その夢の中で君は僕に落としたハンカチを手渡していた。
そして君は僕に微笑みかけていた。
初めて君と僕が出会った日の夢だった。
そこで目が覚めた。
目をこすって起き上がり、
夕暮れ時の暗い廊下を俯きながら歩いた。
今思い出したよ。
僕が最後に見た君の顔は確か、
あの時みたいに僕に微笑みかけてくれていたんだった。
「あの...ハンカチ落としましたよ」
その透き通った声に僕はゆっくりと振り向いた。
ご読了ありがとうございました。

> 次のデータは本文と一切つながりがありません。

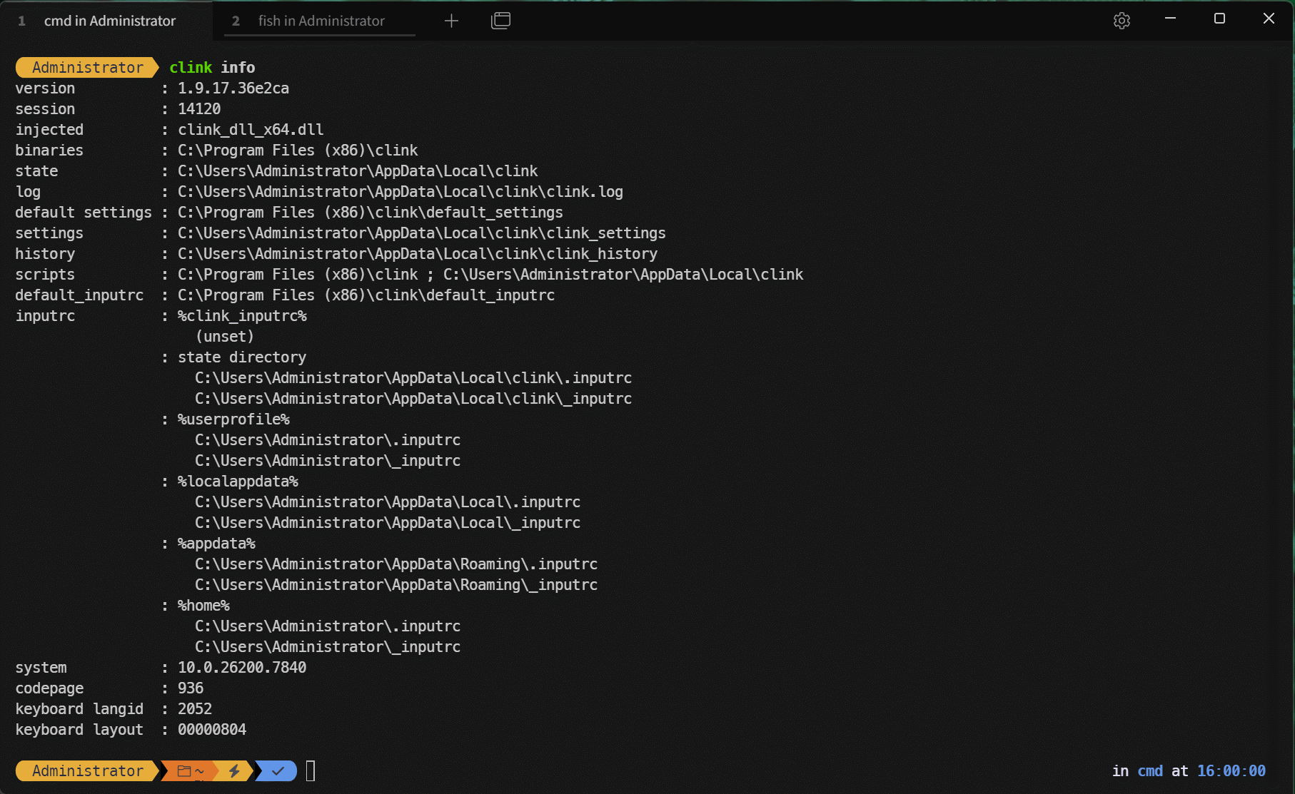Screen dimensions: 1295x794
Task: Switch to the 'cmd in Administrator' tab
Action: (109, 21)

m(_ _)m
今回の小説はいつも以上に青春色強めに、
書いてみました。
自分でもこんな少し切なくでも良い青春を、
送れたら良いなと思えるくらいの、
作品にはなったので割と僕の中では、
良い作品の出来たかなと思います。
この作品を書くきっかけとしては、
リアルで僕の通う場所である女の子が、
突然来なくなって数日連続で休んでいたので、
もしかしたらもう来ないのかもなと思いながら、
この作品を思いつき書かせていただきました。
リアルの世界と少し連携して、
その女の子が来るか来ないかで終わり方を、
変えるようにしてみました。
結果その女の子は次の週には普通に来ていたので、
この終わり方にさせていただきました。
来なければ少し前の時点でおしまいにしようかと、
考えておりました。
話は変わりますがリアルが想像以上に忙しいので、
これからはもしかしたら月一更新が、
途絶えるかも知れませんのでご了承ください。